Beschlossen und verkündet: Mit einer Federstrichfassung der Weltgeschichte ziehen die deutschen Historikerinnen und Historiker in den Kampf gegen rechts. Zur Kritik der Resolution von Münster.

          Wenn eine heterogene und auf ihre Streitkultur stolze Vereinigung wie der Historikerverband eine politische Resolution zu Fragen, die in der Gesellschaft breit diskutiert werden, ohne geheime Abstimmung per Akklamation verabschiedet, verlangt das nach Erklärung. Die Verfechter der Resolution begründeten die Dringlichkeit ihres Vorhabens mit der Gefahr, die unserer Demokratie „von rechts“ drohe: durch hemmungslose Angriffe auf die Grundlagen unserer politischen Ordnung, durch eine antidemokratische Sprache, durch populistische Verzerrungen der Wirklichkeit, durch „nationalistische Alleingänge“ in der Europapolitik, durch die Diskriminierung von Migranten.

          Angesichts derartiger Gefährdungen, so die Argumentation, sei ein Schulterschluss der Historiker nicht nur wünschenswert, sondern moralisch geboten. Andernfalls drohe der Untergang der Demokratie, der Verlust der Wissenschaftsfreiheit, der Rückfall in den Nationalismus. Eine möglichst geschlossene Einheitsfront der Wohlmeinenden sollte demonstrieren, dass die deutsche Geschichtswissenschaft die Zeichen der Zeit diesmal rechtzeitig begriffen hat und zum kollektiven Widerstand gegen die Mächte der Finsternis entschlossen ist.

          Zwang der Öffentlichkeit

          Man kann die Angelegenheit auch anders sehen. Eine kleine Minderheit auf dem Historikertag, darunter auch die Autoren dieser Entgegnung, und zahlreiche in Münster nicht anwesende Kollegen, die sich seither geäußert oder an uns gewendet haben, tun das. Hier sind unsere Argumente.

          Wer die Einhaltung demokratischer rechtsstaatlicher Regeln, Fairness in der Diskussion und eine pluralistische Streitkultur als wesentliche Grundlagen unserer politischen Ordnung schätzt, dem konnten in Münster Zweifel kommen, ob deren Schutz bei den deutschen Historikern in guten Händen ist. Es ging in der Mitgliederversammlung der vergangenen Woche weniger darum, strittige Fragen sachlich und kontrovers zu diskutieren, als vielmehr, das moralisch vermeintlich Richtige per Akklamation zur Geltung zu bringen.

          Als in der Versammlung unter ausdrücklichem Hinweis auf bestehende Hierarchien und Abhängigkeiten der Wunsch nach geheimer Abstimmung aufkam, war von einem der professoralen Initiatoren der Satz zu hören: „Wenn wir jetzt geheim abstimmen, können wir es gleich bleiben lassen.“ Der Antrag wurde niedergestimmt: Offensichtlich sollten Gruppendruck und der Zwang zum öffentlichen Bekenntnis hoch gehalten werden.

          Diffamierungen von links

          Die argumentative Stimmigkeit war demgegenüber nebensächlich. Die im Zeichen humanitärer Hilfe als deutsches Solo betriebene dauerhafte Öffnung der Grenzen im Herbst 2015 war letztlich nichts anderes als ein deutscher „Alleingang“, wie ihn die Resolution eigentlich ablehnt. Sie wurde jedoch als „Pflicht zur Hilfeleistung in humanitären Krisensituationen“ gutgeheißen.

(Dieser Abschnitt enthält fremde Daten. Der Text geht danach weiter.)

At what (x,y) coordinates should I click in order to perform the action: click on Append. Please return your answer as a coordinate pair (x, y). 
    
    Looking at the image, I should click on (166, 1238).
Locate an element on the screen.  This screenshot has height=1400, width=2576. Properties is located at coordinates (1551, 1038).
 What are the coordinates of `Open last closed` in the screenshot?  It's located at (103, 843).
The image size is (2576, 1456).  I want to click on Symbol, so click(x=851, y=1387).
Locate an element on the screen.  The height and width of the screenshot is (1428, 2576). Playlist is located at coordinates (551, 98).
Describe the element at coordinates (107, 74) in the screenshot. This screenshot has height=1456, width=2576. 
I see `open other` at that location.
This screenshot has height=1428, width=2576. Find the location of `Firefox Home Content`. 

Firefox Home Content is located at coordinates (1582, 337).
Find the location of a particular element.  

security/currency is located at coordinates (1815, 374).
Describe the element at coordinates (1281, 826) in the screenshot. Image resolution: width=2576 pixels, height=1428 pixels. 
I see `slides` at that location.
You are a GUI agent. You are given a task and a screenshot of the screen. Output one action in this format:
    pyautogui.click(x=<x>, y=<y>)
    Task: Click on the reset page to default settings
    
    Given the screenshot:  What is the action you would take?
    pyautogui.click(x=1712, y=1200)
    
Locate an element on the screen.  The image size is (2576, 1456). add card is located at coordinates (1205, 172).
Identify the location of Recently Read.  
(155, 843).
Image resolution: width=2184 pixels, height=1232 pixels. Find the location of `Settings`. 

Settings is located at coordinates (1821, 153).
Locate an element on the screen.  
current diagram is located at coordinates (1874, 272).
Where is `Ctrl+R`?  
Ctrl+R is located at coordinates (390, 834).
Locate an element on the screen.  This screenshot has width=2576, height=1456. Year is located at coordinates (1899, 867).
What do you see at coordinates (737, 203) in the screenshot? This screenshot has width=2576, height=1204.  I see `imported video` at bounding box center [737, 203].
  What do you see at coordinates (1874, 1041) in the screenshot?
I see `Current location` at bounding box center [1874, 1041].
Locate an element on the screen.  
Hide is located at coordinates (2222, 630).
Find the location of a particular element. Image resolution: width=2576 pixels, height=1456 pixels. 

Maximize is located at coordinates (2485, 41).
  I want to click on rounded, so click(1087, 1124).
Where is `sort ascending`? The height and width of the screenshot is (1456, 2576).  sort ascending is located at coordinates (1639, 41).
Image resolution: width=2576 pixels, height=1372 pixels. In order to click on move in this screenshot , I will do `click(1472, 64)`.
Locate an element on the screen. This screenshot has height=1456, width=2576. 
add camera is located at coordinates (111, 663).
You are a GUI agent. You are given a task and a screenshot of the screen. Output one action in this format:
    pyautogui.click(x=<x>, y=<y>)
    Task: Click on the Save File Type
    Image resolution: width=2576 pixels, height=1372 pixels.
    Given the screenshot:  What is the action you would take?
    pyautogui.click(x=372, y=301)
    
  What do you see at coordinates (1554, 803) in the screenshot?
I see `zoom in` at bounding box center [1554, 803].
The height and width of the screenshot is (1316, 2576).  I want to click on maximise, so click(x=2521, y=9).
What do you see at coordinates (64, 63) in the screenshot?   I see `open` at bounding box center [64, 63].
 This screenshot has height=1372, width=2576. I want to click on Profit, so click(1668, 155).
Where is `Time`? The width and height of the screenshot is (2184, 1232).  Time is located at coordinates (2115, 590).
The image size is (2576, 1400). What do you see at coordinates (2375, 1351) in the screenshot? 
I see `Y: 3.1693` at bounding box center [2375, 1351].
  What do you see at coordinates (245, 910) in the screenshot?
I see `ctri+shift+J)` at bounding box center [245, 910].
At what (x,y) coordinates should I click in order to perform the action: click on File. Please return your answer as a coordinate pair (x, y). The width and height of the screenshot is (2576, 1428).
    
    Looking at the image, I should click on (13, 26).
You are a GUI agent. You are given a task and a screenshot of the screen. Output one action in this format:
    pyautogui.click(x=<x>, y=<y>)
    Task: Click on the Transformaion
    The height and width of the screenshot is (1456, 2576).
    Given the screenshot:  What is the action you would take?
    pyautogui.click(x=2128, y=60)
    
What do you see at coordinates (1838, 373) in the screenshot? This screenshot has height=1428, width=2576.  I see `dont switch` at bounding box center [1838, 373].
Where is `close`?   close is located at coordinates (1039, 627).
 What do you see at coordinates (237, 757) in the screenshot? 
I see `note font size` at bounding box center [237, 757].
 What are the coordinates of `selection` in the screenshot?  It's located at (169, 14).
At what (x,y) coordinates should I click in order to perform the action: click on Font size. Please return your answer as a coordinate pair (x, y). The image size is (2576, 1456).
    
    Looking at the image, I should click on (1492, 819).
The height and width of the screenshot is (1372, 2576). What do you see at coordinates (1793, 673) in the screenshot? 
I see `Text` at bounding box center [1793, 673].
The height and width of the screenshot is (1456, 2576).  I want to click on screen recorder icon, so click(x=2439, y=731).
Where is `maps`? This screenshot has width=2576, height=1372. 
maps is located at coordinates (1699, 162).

          Kaum jemand, der in Schulen, Sozialämtern, Krankenhäusern, Asylunterkünften oder nicht zuletzt bei der Polizei mit den rauheren, oft gewaltsamen Seiten unserer gegenwärtigen Probleme konfrontiert ist, wird von der sich selbst verstärkenden und der eigenen Gewissheiten versichernden Einmütigkeit eines Akademikerschwarms im beschaulichen Münster beeindruckt sein. Was manchem dort womöglich wie ein mutiger Schritt in die Öffentlichkeit vorkam, erscheint von außen betrachtet als jenes Verharren in den eigenen Echokammern, das man gerne anderen vorwirft. Entsprechend skeptisch sind die ersten Reaktionen in den Medien ja auch ausgefallen.